The Leamy Ladies in 1907 and as they were constituted when they appeared with the Barnum & Bailey Circus in 1908. From left to right: Lydia Simpson, Leitzel's mother, Eleanore "Nellie" Pelikan, Lily Dove and Leitzel.
The Leamy Ladies in 1907 and as they were constituted when they appeared with the Barnum & Bailey Circus in 1908. From left to right: Lydia Simpson, Leitzel’s mother, Eleanore “Nellie” Pelikan, Lily Dove and Leitzel.

Although Leitzel claimed she made her first public appearance when she was six years old in the trapeze act of her Aunt Toni and her husband, her professional debut was with the Leamy Troupe. According to Leitzel, it was in Hamburg, and she was thirteen years old. If her recollection is correct, her debut would have occurred in December 1903 while the Leamy Troupe was appearing at the Hansa Theater. It was probably a brief appearance during a holiday visit to see her mother. Leitzel would have actually been a few weeks shy of her thirteenth birthday. Evidence suggests Leitzel joined the troupe permanently in the summer of 1905 when the act appeared at the Blackpool Tower outside of London.

When Leitzel joined the Leamy Troupe, it was in its second decade. The act had debuted as a trio in Hengler’s Grand Cirque at the Rotunda Gardens in Dublin in March 1894. Among the members of the original Leamy troupe was Leitzel’s mother, Nellie Pelikan. The act involved work on the rope, the rings, the trapeze and the revolving trapeze, a Ferris wheel like apparatus on which two girls posed on trapezes as they revolved suspended from the spoke of its wheel, its rotation powered by a third girl on a bicycle atop the apparatus.

The act took its name from its manager, Edward J. Leamy. After a quarter of a century representing talent around the world, most prominently women’s aerial acts, he had created and developed an act that bore his name. The act quickly developed a reputation as one of the finest of its kind. It toured Europe and came to America in late 1895. After several months in the United States, the act returned to Europe, where it continued to tour until Leitzel joined the act. By that time, of the original members of the troupe, only Leitzel’s mother remained, but the act had expanded to five members. Leitzel’s aunt Tina (Nellie’s sister) along with Lydia Simpson and a girl named Maggie were the other members of the act.

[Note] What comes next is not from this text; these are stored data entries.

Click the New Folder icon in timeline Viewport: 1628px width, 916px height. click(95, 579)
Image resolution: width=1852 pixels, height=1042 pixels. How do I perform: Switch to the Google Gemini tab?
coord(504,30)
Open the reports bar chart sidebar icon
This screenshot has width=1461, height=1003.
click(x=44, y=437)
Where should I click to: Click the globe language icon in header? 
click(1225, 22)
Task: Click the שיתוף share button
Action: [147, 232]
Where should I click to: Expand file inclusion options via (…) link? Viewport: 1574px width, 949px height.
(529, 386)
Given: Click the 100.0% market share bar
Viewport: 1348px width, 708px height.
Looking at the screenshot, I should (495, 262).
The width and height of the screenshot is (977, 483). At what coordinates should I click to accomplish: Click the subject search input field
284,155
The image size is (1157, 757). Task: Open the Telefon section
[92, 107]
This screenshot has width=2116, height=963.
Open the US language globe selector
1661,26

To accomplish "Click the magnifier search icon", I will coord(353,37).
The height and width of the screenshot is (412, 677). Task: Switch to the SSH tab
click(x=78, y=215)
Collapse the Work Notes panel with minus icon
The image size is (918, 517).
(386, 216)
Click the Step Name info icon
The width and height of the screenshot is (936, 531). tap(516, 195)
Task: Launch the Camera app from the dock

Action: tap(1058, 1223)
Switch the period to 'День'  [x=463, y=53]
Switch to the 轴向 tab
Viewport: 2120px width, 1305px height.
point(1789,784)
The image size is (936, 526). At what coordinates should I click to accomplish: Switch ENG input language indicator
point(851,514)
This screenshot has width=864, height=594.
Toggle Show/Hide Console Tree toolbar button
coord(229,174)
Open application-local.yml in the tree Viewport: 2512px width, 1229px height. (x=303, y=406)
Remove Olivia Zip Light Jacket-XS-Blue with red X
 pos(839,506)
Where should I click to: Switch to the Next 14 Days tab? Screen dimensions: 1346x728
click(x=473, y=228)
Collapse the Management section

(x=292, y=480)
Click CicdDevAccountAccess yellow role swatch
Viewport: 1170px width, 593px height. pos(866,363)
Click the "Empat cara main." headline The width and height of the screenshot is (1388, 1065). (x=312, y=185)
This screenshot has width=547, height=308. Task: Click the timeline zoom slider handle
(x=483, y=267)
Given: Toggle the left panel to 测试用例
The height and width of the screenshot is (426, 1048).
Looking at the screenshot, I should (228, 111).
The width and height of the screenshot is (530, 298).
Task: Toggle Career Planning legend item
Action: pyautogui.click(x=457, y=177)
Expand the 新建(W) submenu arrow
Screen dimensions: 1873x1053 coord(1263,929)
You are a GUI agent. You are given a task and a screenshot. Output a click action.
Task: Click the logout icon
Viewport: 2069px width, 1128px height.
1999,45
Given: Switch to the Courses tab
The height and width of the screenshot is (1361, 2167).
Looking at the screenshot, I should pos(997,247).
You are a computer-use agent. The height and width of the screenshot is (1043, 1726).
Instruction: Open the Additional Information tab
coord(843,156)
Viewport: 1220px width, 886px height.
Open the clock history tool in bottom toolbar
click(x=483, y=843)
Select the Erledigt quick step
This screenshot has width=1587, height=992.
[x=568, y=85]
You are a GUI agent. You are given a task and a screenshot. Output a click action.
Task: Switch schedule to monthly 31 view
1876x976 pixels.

By all accounts, Leitzel’s talents were immediately apparent. Within a year the act was being advertised as: The Leamy Ladies, including the premier lady gymnast, Miss Alice, The Wonder of the World. Alice was the name by which Leitzel was known professionally at the time. It was derived from her middle name, Alitza.

In 1907, the act, by that time back to four members, came to the attention of John Ringling, who made them an offer to join the Barnum & Bailey circus for its 1908 appearance in Madison Square Garden. The offer had one condition; the act that comes to Madison Square Garden must include Leitzel.